Synthesis of complementary DNAs to partially purified mRNAs coding for the storage proteins of Pisum sativum (L).

mRNAs in developing cotyledons of Pisum sativum (L) coding for the major storage proteins, vicilin and legumin, were partially purified and characterized. Both vicilin (47 000 and 50 000 daltons) and legumin (60 000) precursor subunits were translated in the reticulocyte lysate cell-free system when driven by 18 S poly(A)+-RNA. Total poly(A)+-RNA, purified twice by oligo(dT)-cellulose chromatography, migrated on dissociating gels on electrophoresis as a polydisperse peak with three maxima at 18, 14 and 12 S. This mRNA preparation was used as a template for the synthesis of single- and double-stranded cDNAs under optimized reaction conditions.
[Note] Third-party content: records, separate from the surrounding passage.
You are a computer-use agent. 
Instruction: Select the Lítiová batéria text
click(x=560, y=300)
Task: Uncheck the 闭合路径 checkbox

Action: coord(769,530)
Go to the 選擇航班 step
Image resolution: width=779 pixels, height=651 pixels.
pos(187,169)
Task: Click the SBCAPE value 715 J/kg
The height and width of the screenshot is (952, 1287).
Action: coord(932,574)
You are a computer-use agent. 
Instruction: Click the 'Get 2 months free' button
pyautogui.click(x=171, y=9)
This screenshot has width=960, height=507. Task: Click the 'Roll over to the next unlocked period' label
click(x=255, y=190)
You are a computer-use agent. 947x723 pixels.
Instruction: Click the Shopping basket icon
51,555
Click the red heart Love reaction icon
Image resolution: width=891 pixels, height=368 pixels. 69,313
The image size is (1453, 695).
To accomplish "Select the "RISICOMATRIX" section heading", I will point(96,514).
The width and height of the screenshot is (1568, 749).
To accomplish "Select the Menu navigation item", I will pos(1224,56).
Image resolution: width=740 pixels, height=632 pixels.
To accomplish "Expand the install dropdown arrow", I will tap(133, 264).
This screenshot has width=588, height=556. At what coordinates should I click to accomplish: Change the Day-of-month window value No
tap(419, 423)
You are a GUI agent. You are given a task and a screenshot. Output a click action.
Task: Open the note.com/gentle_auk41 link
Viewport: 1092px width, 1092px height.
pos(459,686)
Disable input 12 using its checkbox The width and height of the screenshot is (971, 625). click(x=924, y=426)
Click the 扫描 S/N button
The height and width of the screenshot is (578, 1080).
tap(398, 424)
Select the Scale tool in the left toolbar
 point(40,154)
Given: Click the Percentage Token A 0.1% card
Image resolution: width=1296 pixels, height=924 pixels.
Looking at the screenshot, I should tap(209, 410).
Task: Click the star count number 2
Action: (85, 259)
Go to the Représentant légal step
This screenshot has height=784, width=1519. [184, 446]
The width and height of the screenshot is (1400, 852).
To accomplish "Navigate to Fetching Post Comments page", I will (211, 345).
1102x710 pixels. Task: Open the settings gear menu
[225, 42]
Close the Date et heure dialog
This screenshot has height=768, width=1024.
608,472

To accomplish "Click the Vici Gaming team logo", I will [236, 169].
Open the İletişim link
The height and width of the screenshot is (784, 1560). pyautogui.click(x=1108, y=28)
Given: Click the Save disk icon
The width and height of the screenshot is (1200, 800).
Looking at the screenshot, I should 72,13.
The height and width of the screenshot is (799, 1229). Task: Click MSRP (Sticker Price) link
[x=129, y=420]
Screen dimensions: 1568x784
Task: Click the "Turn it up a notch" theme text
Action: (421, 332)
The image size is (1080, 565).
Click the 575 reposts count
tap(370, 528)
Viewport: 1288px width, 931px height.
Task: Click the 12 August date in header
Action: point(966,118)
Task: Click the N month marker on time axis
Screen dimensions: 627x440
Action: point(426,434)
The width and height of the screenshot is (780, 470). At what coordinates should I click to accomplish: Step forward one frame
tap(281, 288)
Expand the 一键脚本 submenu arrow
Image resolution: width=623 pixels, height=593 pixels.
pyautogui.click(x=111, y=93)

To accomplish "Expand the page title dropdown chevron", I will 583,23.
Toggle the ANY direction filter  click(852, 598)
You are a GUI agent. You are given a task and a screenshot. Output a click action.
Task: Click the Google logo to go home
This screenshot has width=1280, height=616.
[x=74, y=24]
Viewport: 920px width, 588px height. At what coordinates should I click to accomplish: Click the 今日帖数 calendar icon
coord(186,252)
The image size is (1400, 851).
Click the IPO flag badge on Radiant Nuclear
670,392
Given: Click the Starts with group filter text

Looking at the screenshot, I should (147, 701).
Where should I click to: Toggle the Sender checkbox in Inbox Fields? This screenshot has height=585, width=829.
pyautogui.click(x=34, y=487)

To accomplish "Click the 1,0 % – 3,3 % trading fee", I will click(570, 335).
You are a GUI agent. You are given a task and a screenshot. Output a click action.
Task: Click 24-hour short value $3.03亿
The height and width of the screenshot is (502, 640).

Analysis of single-stranded cDNA on dissociating gels showed a polydisperse profile, with three major components of molecular weights 3.7 x 10(5), 2.3 X 10(5) and 2.0 X 10(5). The double-stranded cDNA preparation contained some contaminating single strands, some partially double-stranded molecules formed by continuation of looped first strands, and some molecules which were primarily single strands protected by partial second strands. Restriction endonucleases cut the double-stranded cDNA preparation into several discrete fragments.